RECORD SET -
-- Opening Marker --

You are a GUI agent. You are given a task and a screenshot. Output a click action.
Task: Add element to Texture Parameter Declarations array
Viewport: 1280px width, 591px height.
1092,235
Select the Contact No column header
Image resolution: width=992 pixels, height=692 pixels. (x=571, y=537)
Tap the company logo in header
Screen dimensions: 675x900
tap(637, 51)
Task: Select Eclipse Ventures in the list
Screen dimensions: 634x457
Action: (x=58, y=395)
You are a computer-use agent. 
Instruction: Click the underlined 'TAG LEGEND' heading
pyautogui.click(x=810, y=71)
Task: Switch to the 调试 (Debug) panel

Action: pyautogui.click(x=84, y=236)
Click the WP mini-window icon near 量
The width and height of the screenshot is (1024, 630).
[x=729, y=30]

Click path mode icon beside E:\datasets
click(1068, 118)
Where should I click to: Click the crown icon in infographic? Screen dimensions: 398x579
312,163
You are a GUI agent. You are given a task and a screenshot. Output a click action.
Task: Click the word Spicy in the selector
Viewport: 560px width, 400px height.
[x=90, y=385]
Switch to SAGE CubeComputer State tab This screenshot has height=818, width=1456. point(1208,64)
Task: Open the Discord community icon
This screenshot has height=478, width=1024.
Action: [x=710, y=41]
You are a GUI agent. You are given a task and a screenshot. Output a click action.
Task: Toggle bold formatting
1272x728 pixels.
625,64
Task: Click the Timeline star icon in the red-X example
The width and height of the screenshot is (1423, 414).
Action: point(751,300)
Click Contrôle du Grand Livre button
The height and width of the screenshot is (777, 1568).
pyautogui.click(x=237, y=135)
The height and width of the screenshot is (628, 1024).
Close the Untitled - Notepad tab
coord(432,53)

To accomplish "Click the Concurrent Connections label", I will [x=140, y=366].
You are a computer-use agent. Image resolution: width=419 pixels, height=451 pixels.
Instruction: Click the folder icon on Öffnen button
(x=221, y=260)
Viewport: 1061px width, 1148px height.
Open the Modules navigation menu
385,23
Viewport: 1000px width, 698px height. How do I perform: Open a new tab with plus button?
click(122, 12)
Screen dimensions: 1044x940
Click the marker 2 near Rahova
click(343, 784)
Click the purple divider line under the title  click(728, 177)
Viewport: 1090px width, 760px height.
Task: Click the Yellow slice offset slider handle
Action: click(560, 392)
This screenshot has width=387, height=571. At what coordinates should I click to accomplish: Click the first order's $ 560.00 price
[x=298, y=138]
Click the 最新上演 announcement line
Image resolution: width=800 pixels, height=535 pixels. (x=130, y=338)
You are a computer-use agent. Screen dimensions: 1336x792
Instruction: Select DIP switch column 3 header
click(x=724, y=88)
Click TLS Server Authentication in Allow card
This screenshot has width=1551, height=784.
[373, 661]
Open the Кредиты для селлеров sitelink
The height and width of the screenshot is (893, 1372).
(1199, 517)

-- Closing Marker --

ACTIVITY - Every entry shown earlier is to be returned exactly, line for line.

PROBLEM SOLUTION -
You are a GUI agent. You are given a task and a screenshot. Output a click action.
Task: Add element to Texture Parameter Declarations array
Viewport: 1280px width, 591px height.
1092,235
Select the Contact No column header
Image resolution: width=992 pixels, height=692 pixels. (x=571, y=537)
Tap the company logo in header
Screen dimensions: 675x900
tap(637, 51)
Task: Select Eclipse Ventures in the list
Screen dimensions: 634x457
Action: (x=58, y=395)
You are a computer-use agent. 
Instruction: Click the underlined 'TAG LEGEND' heading
pyautogui.click(x=810, y=71)
Task: Switch to the 调试 (Debug) panel

Action: pyautogui.click(x=84, y=236)
Click the WP mini-window icon near 量
The width and height of the screenshot is (1024, 630).
[x=729, y=30]

Click path mode icon beside E:\datasets
click(1068, 118)
Where should I click to: Click the crown icon in infographic? Screen dimensions: 398x579
312,163
You are a GUI agent. You are given a task and a screenshot. Output a click action.
Task: Click the word Spicy in the selector
Viewport: 560px width, 400px height.
[x=90, y=385]
Switch to SAGE CubeComputer State tab This screenshot has height=818, width=1456. point(1208,64)
Task: Open the Discord community icon
This screenshot has height=478, width=1024.
Action: [x=710, y=41]
You are a GUI agent. You are given a task and a screenshot. Output a click action.
Task: Toggle bold formatting
1272x728 pixels.
625,64
Task: Click the Timeline star icon in the red-X example
The width and height of the screenshot is (1423, 414).
Action: point(751,300)
Click Contrôle du Grand Livre button
The height and width of the screenshot is (777, 1568).
pyautogui.click(x=237, y=135)
The height and width of the screenshot is (628, 1024).
Close the Untitled - Notepad tab
coord(432,53)

To accomplish "Click the Concurrent Connections label", I will [x=140, y=366].
You are a computer-use agent. Image resolution: width=419 pixels, height=451 pixels.
Instruction: Click the folder icon on Öffnen button
(x=221, y=260)
Viewport: 1061px width, 1148px height.
Open the Modules navigation menu
385,23
Viewport: 1000px width, 698px height. How do I perform: Open a new tab with plus button?
click(122, 12)
Screen dimensions: 1044x940
Click the marker 2 near Rahova
click(343, 784)
Click the purple divider line under the title  click(728, 177)
Viewport: 1090px width, 760px height.
Task: Click the Yellow slice offset slider handle
Action: click(560, 392)
This screenshot has width=387, height=571. At what coordinates should I click to accomplish: Click the first order's $ 560.00 price
[x=298, y=138]
Click the 最新上演 announcement line
Image resolution: width=800 pixels, height=535 pixels. (x=130, y=338)
You are a computer-use agent. Screen dimensions: 1336x792
Instruction: Select DIP switch column 3 header
click(x=724, y=88)
Click TLS Server Authentication in Allow card
This screenshot has width=1551, height=784.
[373, 661]
Open the Кредиты для селлеров sitelink
The height and width of the screenshot is (893, 1372).
(1199, 517)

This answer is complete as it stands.